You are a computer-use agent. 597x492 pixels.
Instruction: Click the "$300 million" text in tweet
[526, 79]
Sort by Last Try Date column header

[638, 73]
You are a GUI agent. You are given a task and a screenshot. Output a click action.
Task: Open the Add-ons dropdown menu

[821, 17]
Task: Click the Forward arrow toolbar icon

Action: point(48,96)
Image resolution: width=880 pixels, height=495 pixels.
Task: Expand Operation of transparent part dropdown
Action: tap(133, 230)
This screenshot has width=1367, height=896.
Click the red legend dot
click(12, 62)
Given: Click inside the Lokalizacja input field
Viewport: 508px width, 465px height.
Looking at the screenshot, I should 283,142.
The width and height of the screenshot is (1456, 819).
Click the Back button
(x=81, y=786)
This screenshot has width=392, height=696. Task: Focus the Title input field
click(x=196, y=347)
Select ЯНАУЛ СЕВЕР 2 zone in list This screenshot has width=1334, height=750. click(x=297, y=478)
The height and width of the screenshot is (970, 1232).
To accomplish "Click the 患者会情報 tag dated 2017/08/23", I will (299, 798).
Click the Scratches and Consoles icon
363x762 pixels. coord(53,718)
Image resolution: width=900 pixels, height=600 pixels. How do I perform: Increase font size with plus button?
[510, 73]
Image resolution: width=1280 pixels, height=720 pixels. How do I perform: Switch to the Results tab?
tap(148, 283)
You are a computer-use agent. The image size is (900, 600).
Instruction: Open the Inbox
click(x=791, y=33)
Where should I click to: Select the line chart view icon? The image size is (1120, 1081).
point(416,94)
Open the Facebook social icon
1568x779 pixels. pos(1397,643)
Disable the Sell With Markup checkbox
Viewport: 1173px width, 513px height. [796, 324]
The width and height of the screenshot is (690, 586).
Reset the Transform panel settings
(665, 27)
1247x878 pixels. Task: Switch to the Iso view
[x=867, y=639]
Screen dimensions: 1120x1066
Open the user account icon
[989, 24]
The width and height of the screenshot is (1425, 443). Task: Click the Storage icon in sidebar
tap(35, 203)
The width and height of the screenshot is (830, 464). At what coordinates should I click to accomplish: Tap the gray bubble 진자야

TASK REQUIREMENTS —
Lines before the one containing "You are a computer-use agent. The" are to be left out; that line and every line after it through the end of the data should be copied exactly.

EXPECTED OUTPUT —
You are a computer-use agent. The image size is (900, 600).
Instruction: Open the Inbox
click(x=791, y=33)
Where should I click to: Select the line chart view icon? The image size is (1120, 1081).
point(416,94)
Open the Facebook social icon
1568x779 pixels. pos(1397,643)
Disable the Sell With Markup checkbox
Viewport: 1173px width, 513px height. [796, 324]
The width and height of the screenshot is (690, 586).
Reset the Transform panel settings
(665, 27)
1247x878 pixels. Task: Switch to the Iso view
[x=867, y=639]
Screen dimensions: 1120x1066
Open the user account icon
[989, 24]
The width and height of the screenshot is (1425, 443). Task: Click the Storage icon in sidebar
tap(35, 203)
The width and height of the screenshot is (830, 464). At what coordinates should I click to accomplish: Tap the gray bubble 진자야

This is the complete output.